Provided records:
+--

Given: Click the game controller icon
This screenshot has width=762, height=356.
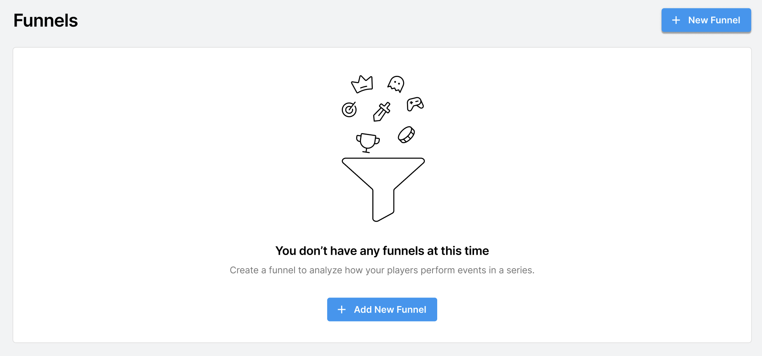Looking at the screenshot, I should coord(415,104).
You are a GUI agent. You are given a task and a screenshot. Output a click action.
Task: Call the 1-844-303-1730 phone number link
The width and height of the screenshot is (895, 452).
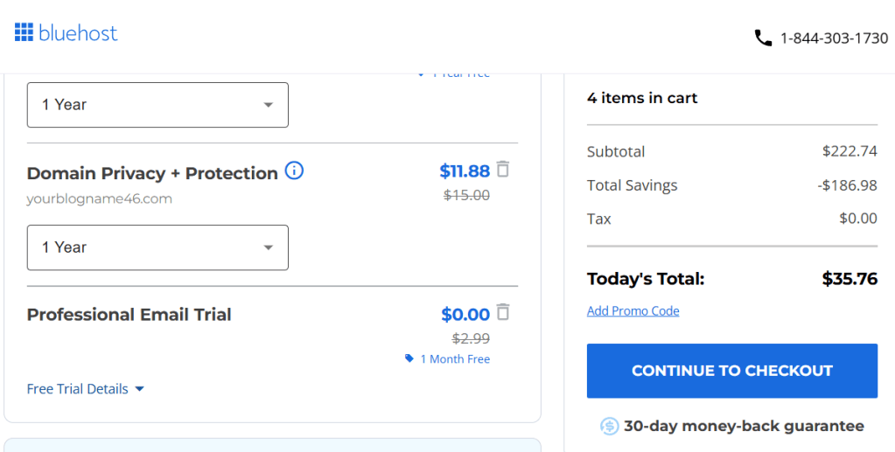834,38
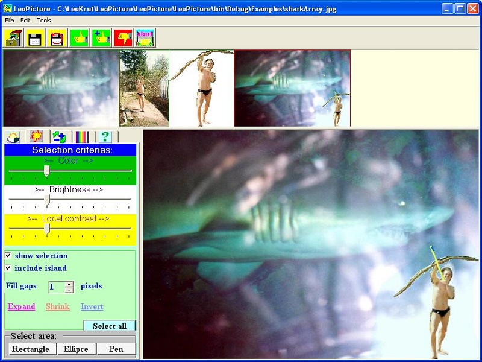Toggle the include island checkbox

[8, 268]
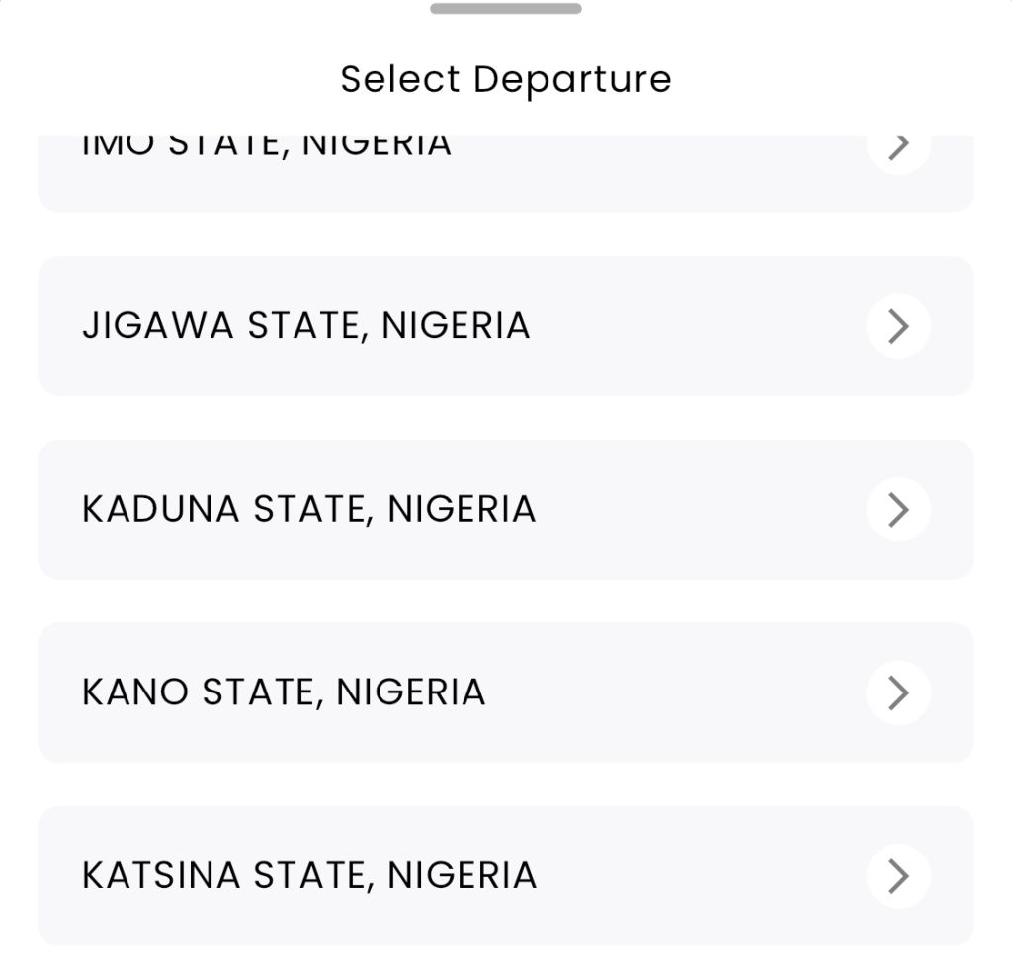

+--

Description of the task: Please transcribe the lines from the one containing "You are a GUI" to the last line of the listing, both included, exactly and with nothing added, leaving every picture out.

Output of the task:
You are a GUI agent. You are given a task and a screenshot. Output a click action.
Task: Call the 1-844-303-1730 phone number link
The width and height of the screenshot is (895, 452).
834,38
Toggle the include island checkbox

[8, 268]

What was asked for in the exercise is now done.